Of the situation OF RESPONDING TO INJUSTICE, Çomak says:
“Anger is a very basic and strong feeling in humans. If a person has suffered severe oppression, the resulting anger might be very destructive, growing until it damages the soul and turns into hatred. And, once anger has turned into hatred, it becomes absorbed in itself with a greed that knows no limits, going above and beyond whoever or whatever it was initially directed to, making no distinction as to who is rightful and who is not, what is right or what is wrong, as if it wants to announce its existence by destroying everything in its path. I know from my testimony, that the person who hates is included in the destructive power of their own hatred. Indeed, hatred hits its owner first, missing the intended target in most cases. I have experienced and still am experiencing the deepest, the most severe oppression. Yes, anger has paid me a few visits, but I never let it become a constant feeling. It has been more momentary, functioning as a reflex that alerts me in the face of evil, it has never become permanent, and has definitely not turned into hatred.

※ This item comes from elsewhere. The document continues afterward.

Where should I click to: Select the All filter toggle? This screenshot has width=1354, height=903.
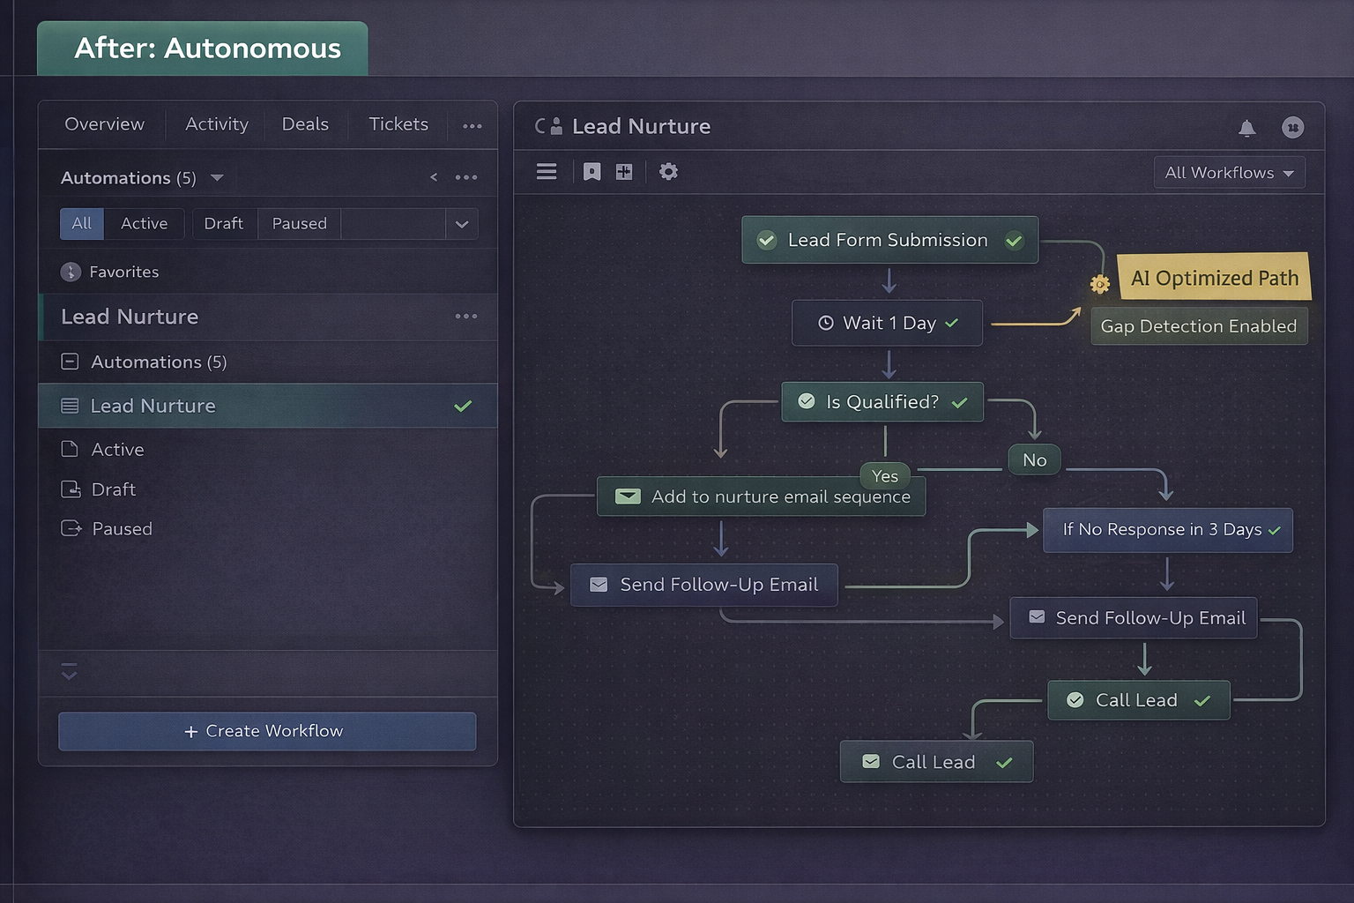pos(82,224)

“No, I do not feel anger, I hold no resentment, no grudge against anyone. I do not come from such a culture, from a breeding that feeds on hatred, revenge. I am Alawi, I was raised in a family that believed in tolerance, forgiveness, understanding, and love for human beings, and not one that believes in hatred and grudges. However, I want this whole episode, this ceaseless injustice which cost me 26 springs, 26 summers, 26 autumns, and 26 winters and which took over my whole life, to be over already.”

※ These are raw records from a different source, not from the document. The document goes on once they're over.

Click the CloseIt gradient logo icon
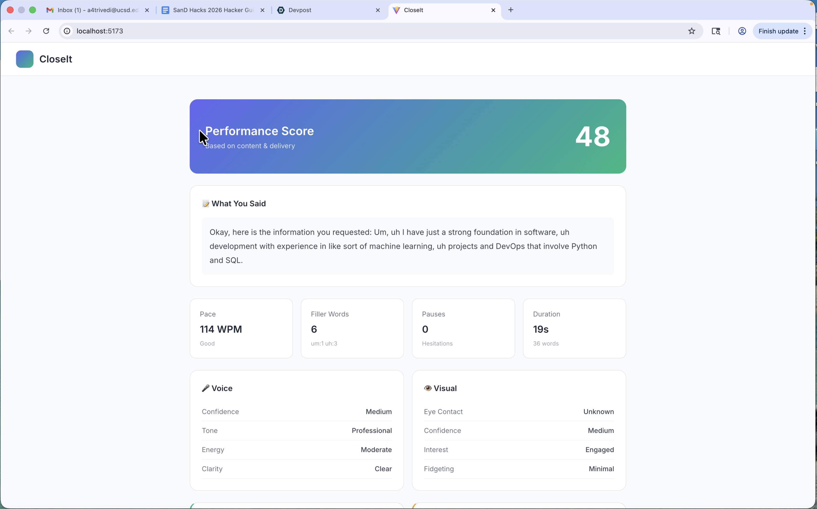This screenshot has height=509, width=817. pyautogui.click(x=25, y=59)
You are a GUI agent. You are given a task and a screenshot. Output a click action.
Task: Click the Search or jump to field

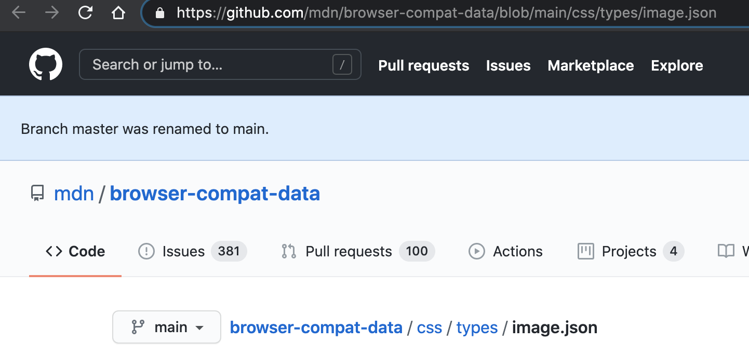point(220,65)
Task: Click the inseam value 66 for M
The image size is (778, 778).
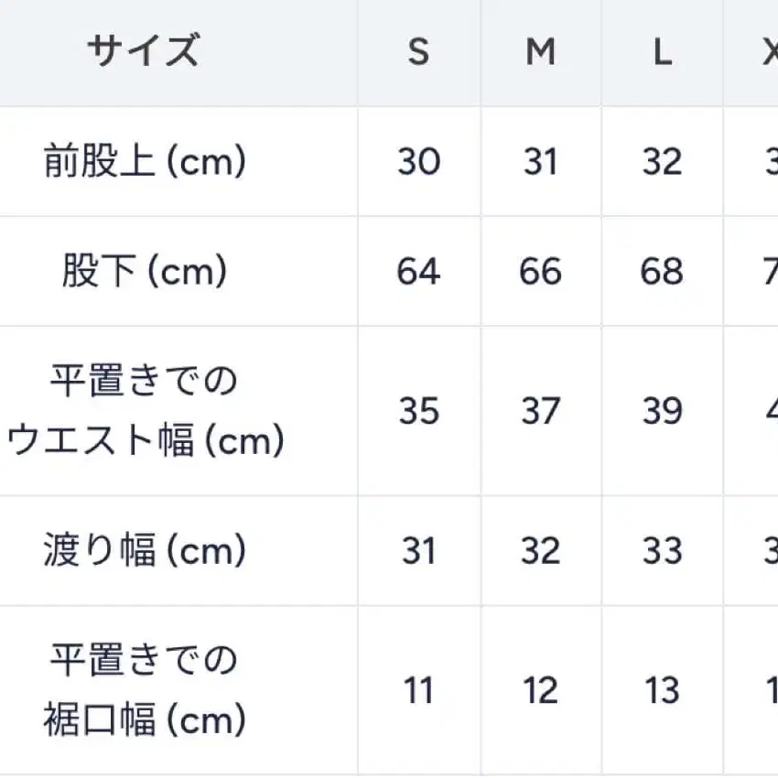Action: point(540,272)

Of THE FUTURE, İlhan Sami Çomak says:
“…Justice will surely be served when I am freed as soon as possible, when I no longer have to sleep in this prison – not even another night – when I get to live a simple life with my loved ones, my family, when I do not spend springs inside, when I can be side by side with the people I love, and when we are given an opportunity and allowed to forget our past suffering.
“I did not do anything to be pardoned for, I am not in prison because I committed a crime. The mere fact that the ECtHR requested a retrial for me shows that my trial, and this punishment to which I was sentenced, was unjust. The fact that I was once again sentenced to life in prison while my innocence was so obvious during my retrial is simply a repetition of the injustice I suffered. So I do not expect a pardon but a remedy of this injustice, this lawlessness I suffered. I expect the Constitutional Court to rule in my favour and an end to this 26-year-long lawlessness. This is the only way justice can be served.”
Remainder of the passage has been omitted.